Another question is who will wear the green dot? The middle linebacker is typically the defender who wears a headset in his helmet to communicate with the coaching staff. It is usually the Mike because, well, he is in the middle of all 11 defenders, making it easiest to relay the play calls and checks before the snap. Ideally, you give that responsibility to a veteran who is never going to come off the field. I’m guessing that was part of the appeal with experimenting with Greenway at the Mike.
So yeah, like I said, we don’t have much clarity when it comes to who will be between Barr and Greenway in the base defense and who Zimmer will plug into his sub packages. But the good news is that the Vikings still have a five more weeks and four preseason games to figure everything out.
Vikings kicker Blair Walsh was one of five kickers to miss an extra point try last season. Not one kicker missed more than one attempt, while 30 kickers made all of their attempts.
The NFL competition committee took notice in the offseason and will make PATs a little more difficult during the first two weeks of the preseason.
Preliminary discussions began with making extra points a 43-yard attempt but the NFL settled on experimenting with 33-yard PATs. Walsh was adamant about establishing extra points at 38 yards during the offseason but said a 33-yard attempt is a good start.
“If you start going to that 40-49 yard range, you’re going to have games decided by whether guys can make extra point tries from that distance,” said Walsh, who went 43 of 44 on PATs last season. "I don’t think that’s what the commissioner wants or the competition committee.
“I think you’re still going to get a couple of timely misses if you had it all year. I just don’t know if that’s how people want the games to be decided. You already get enough grief from people that say games shouldn’t be decided by kicker. I obviously disagree with that. So it just makes your kicker more and more important and more valuable.”
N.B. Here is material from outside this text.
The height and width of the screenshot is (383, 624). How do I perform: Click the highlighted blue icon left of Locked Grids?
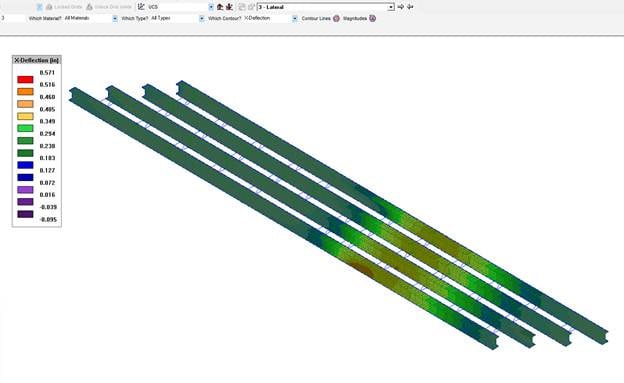coord(39,7)
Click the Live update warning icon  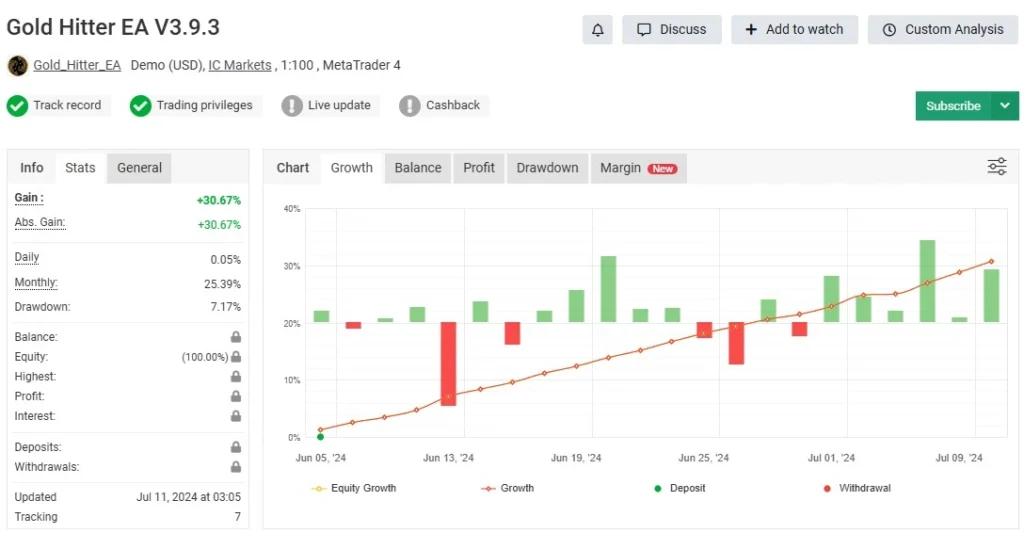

Walsh said he’s practiced from 33 yards since OTAs after the NFL announced the change. He said he’s also practiced at TCF Bank Stadium, where the Vikings will play their first two preseason games, and hasn’t missed an attempt yet from the new spot.
“You can’t always get attempts in a preseason game because you don’t know how it’s going to go,” Walsh said. “Being in that stadium for the first time, those will be like short attempts for us.”
Special teams coordinator Mike Priefer said nothing will change from a protection standpoint during the first two weeks. While PATs will still be spotted at the 2-yard line and not the 15 during the regular season, Priefer understands that will probably change at some point in the future.
“I’ve kind of accepted that fact,” Preifer said. “It’s going to be tougher for the northern cities that have the wind and the weather. A 33-yard field goal, to me, is still not a chip shot."